Lutte anticorruption: les mesures de Pékin pour limiter les suicides

En Chine, depuis son arrivée au pouvoir, le président Xi Jinping mène une gigantesque campagne anticorruption. Problème : en trois ans, une cinquantaine de suspects se sont suicidés. Pékin a donc décidé d’encadrer les enquêtes. Le Parquet populaire vient de publier un « code de conduite » à destination des enquêteurs, menaçant des suspensions et des sanctions en cas d’actes « illégaux » ou « gravement irresponsables », si les personnes visées par l'enquête « s'échappent, sont blessées ou commettent un suicide ».

La vaste campagne anticorruption au sein du Parti communiste chinois et des entreprises d'Etat a conduit depuis deux ans à des limogeages à la chaîne. Mais cette lutte a aussi entraîné une recrudescence des suicides de fonctionnaires, sous le coup d'enquêtes et parfois soucieux d'éviter la saisie des sommes détournées au profit de leurs familles.

Dans un cas récemment médiatisé, le patron d'un groupe manufacturier étatique, qui pèse plusieurs milliards de dollars, a été retrouvé pendu dans son bureau, alors que des enquêteurs avaient commencé à se pencher sur les comptes de l'entreprise. Au moins 50 responsables du Parti et fonctionnaires gouvernementaux sont morts « de causes non naturelles » depuis 2012, avait rapporté en janvier le magazine économique chinois Caixin.

« Tolérance zéro »

Or, le Parquet populaire suprême chinois   organe supervisant les procureurs dans les tribunaux du pays   a rendu publiques jeudi huit directives supposées encadrer la façon dont sont menées les enquêtes sur des « abus de pouvoir » et malversations commises par des responsables publics.

Il est par ailleurs rigoureusement interdit aux procureurs d'accepter une quelconque somme d'argent de la part des entreprises soupçonnées, d'imposer des « mesures coercitives non raisonnables » ou encore d'obtenir des aveux sous la torture, est-il rappelé dans ce texte.

« Il s'agit d'un code de conduite des procureurs dans la bataille contre la corruption », « des lignes à haute tension » que nul ne doit « s'aviser de toucher », a commenté le Parquet suprême, promettant « une tolérance zéro ».

« Deux poids, deux mesures »

Mais pour Jean-Philippe Beja, chercheur au CNRS et spécialiste de la politique chinoise, seule une partie bien spécifique de la société va maintenant être protégée des abus des enquêteurs. « Il y a des citoyens ordinaires qui sont l’objet de poursuites.
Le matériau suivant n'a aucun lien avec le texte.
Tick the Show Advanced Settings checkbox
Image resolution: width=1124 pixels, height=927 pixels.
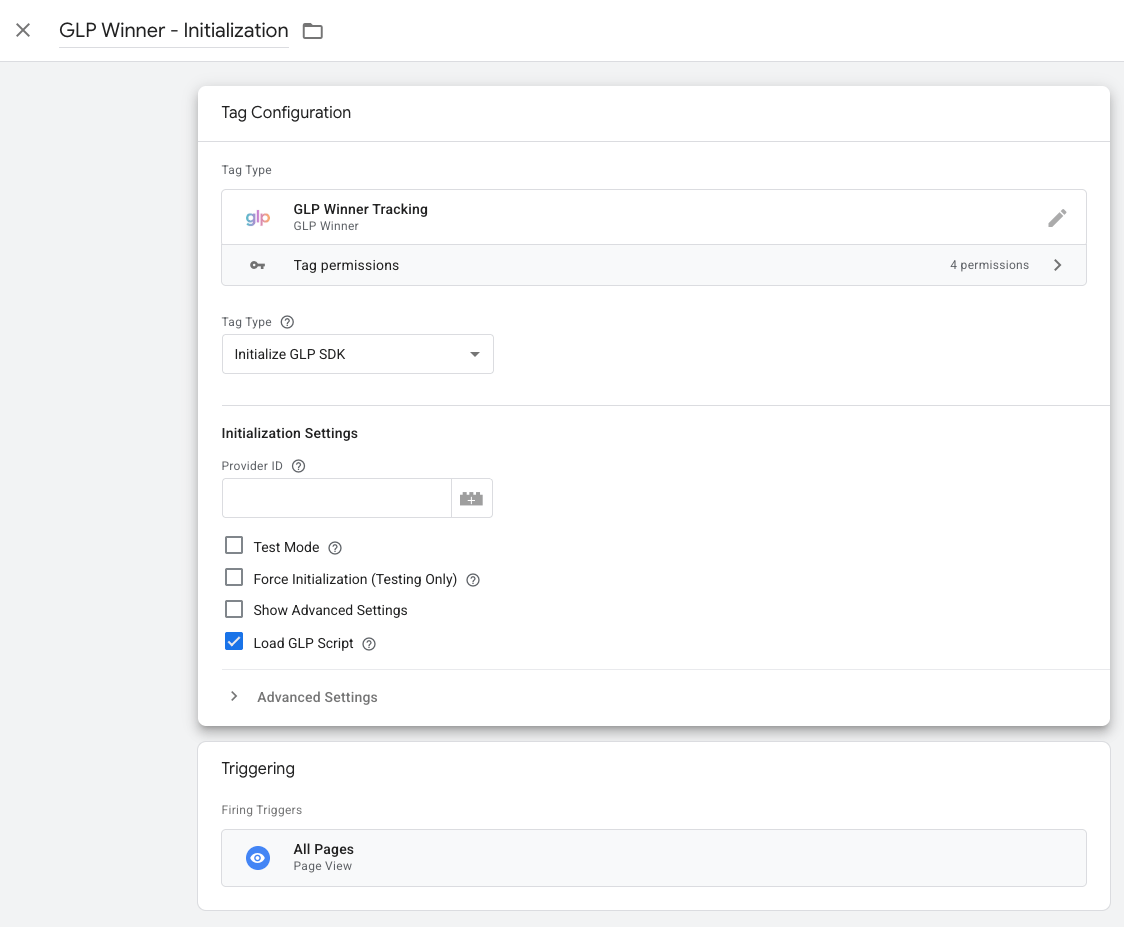(x=234, y=610)
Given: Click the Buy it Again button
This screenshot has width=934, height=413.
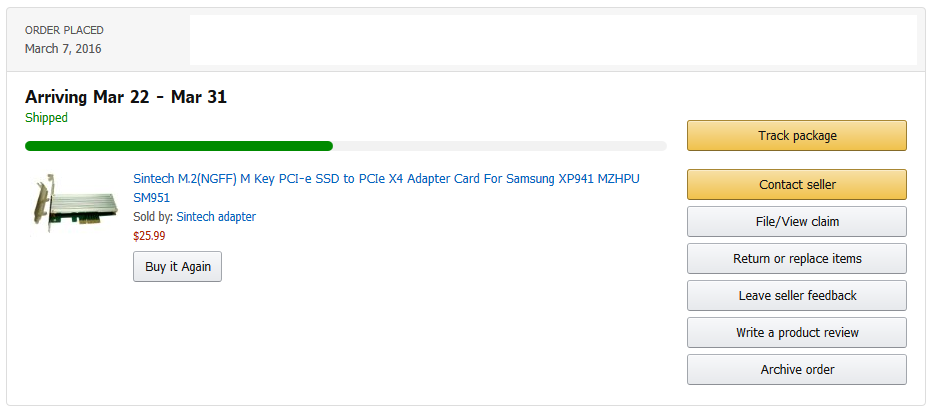Looking at the screenshot, I should 178,266.
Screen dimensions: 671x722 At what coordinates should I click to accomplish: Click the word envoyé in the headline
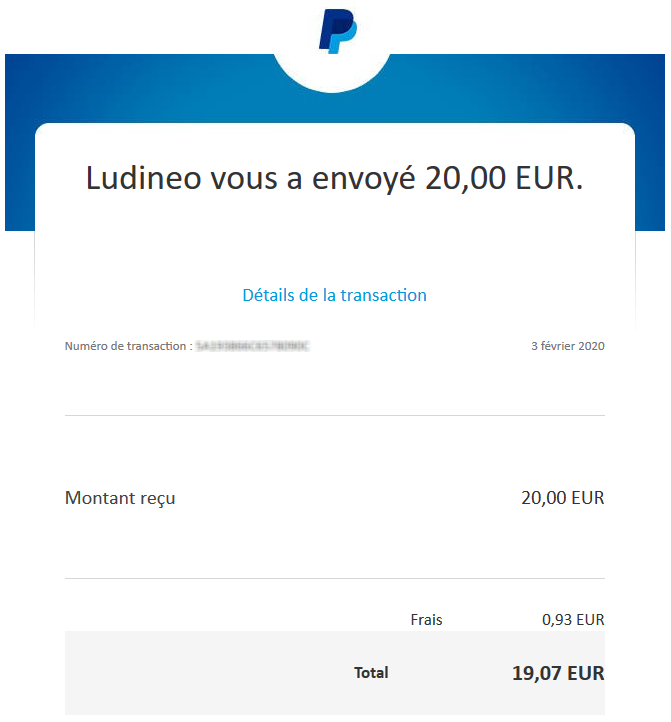tap(366, 178)
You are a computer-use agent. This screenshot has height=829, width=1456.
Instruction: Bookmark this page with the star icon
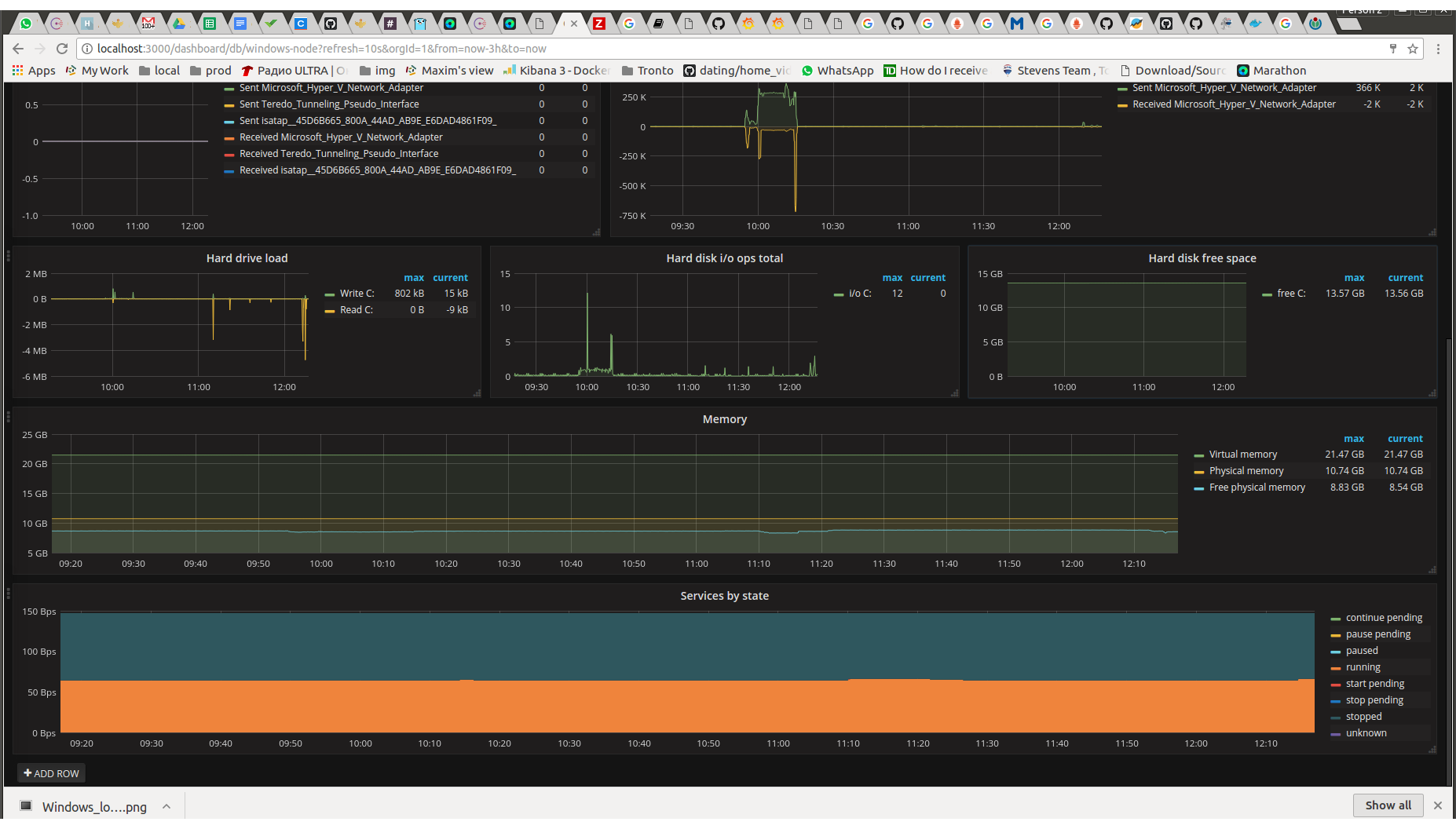(x=1413, y=49)
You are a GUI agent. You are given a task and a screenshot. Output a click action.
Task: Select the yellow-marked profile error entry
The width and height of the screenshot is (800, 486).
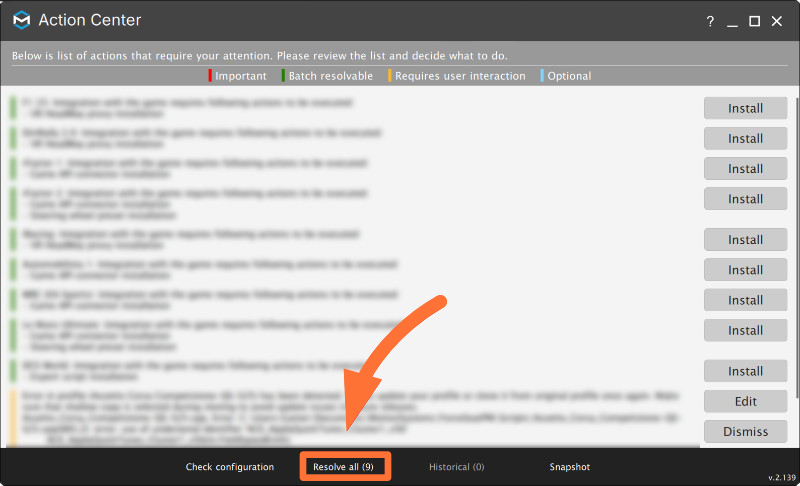click(x=351, y=417)
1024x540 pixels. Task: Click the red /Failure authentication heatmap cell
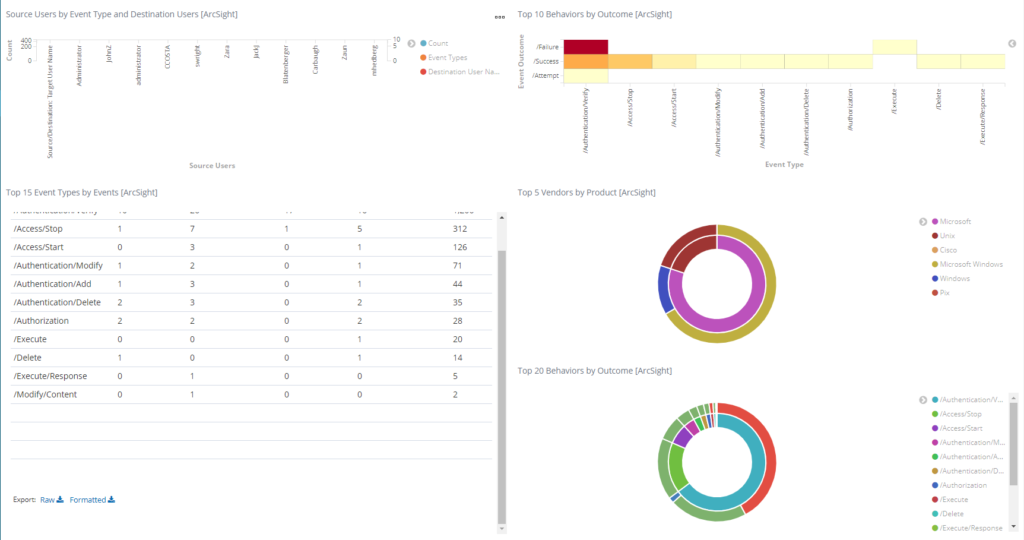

Il leur arrive aussi souvent de se suicider, rappelle le chercheur. Mais il n’y a pas eu de directive du Parquet populaire pour punir les enquêteurs qui conduiraient les citoyens ordinaires à se suicider. On voit donc qu’il y a deux poids, deux mesures. »

Pour lui, la prise de cette circulaire s’explique par « des pressions qui ont été faites par les proches ou d’autres cadres qui risquent d’être soupçonnés eux-mêmes de corruption. On est actuellement dans une sorte de campagne. Tout le monde est menacé. La corruption évidemment est extrêmement répandue, donc tout le monde se sent visé. Dans ces conditions, il y a une espèce de réaction de caste qui fait qu’on demande au minimum des garanties pour être sûrs que l’on ne sera pas victime des traitements qui sont ceux réservés aux citoyens ordinaires. »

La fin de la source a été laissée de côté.